Work order —
Repeat the data exactly, please.

[Items listed in a dataset]
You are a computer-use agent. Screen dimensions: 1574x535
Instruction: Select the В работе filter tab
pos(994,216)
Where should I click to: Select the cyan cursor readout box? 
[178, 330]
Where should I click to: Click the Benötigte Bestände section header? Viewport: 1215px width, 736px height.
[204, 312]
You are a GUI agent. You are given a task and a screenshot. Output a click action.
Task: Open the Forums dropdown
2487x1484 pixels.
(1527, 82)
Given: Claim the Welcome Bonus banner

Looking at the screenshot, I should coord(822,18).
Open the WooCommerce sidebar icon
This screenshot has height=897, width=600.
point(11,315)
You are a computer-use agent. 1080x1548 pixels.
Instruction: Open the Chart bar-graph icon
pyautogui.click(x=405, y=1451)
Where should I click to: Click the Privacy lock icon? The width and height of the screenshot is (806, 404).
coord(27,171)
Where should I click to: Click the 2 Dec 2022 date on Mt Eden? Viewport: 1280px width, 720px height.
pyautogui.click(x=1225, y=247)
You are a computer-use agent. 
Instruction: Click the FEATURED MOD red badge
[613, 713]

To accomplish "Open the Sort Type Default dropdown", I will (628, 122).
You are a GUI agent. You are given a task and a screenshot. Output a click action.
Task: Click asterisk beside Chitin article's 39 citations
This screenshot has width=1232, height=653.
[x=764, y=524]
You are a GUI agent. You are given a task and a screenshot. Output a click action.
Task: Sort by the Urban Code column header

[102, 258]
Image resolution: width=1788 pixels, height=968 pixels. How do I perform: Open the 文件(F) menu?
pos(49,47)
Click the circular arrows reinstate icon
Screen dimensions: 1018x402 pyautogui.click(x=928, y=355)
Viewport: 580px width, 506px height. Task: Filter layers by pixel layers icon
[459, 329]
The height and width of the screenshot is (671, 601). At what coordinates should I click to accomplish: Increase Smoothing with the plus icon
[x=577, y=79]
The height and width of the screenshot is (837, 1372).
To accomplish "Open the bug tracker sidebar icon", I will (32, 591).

Task output —
You are a computer-use agent. Screen dimensions: 1574x535
Instruction: Select the В работе filter tab
pos(994,216)
Where should I click to: Select the cyan cursor readout box? 
[178, 330]
Where should I click to: Click the Benötigte Bestände section header? Viewport: 1215px width, 736px height.
[204, 312]
You are a GUI agent. You are given a task and a screenshot. Output a click action.
Task: Open the Forums dropdown
2487x1484 pixels.
(1527, 82)
Given: Claim the Welcome Bonus banner

Looking at the screenshot, I should coord(822,18).
Open the WooCommerce sidebar icon
This screenshot has height=897, width=600.
point(11,315)
You are a computer-use agent. 1080x1548 pixels.
Instruction: Open the Chart bar-graph icon
pyautogui.click(x=405, y=1451)
Where should I click to: Click the Privacy lock icon? The width and height of the screenshot is (806, 404).
coord(27,171)
Where should I click to: Click the 2 Dec 2022 date on Mt Eden? Viewport: 1280px width, 720px height.
pyautogui.click(x=1225, y=247)
You are a computer-use agent. 
Instruction: Click the FEATURED MOD red badge
[613, 713]

To accomplish "Open the Sort Type Default dropdown", I will (628, 122).
You are a GUI agent. You are given a task and a screenshot. Output a click action.
Task: Click asterisk beside Chitin article's 39 citations
This screenshot has width=1232, height=653.
[x=764, y=524]
You are a GUI agent. You are given a task and a screenshot. Output a click action.
Task: Sort by the Urban Code column header

[102, 258]
Image resolution: width=1788 pixels, height=968 pixels. How do I perform: Open the 文件(F) menu?
pos(49,47)
Click the circular arrows reinstate icon
Screen dimensions: 1018x402 pyautogui.click(x=928, y=355)
Viewport: 580px width, 506px height. Task: Filter layers by pixel layers icon
[459, 329]
The height and width of the screenshot is (671, 601). At what coordinates should I click to accomplish: Increase Smoothing with the plus icon
[x=577, y=79]
The height and width of the screenshot is (837, 1372).
To accomplish "Open the bug tracker sidebar icon", I will (32, 591).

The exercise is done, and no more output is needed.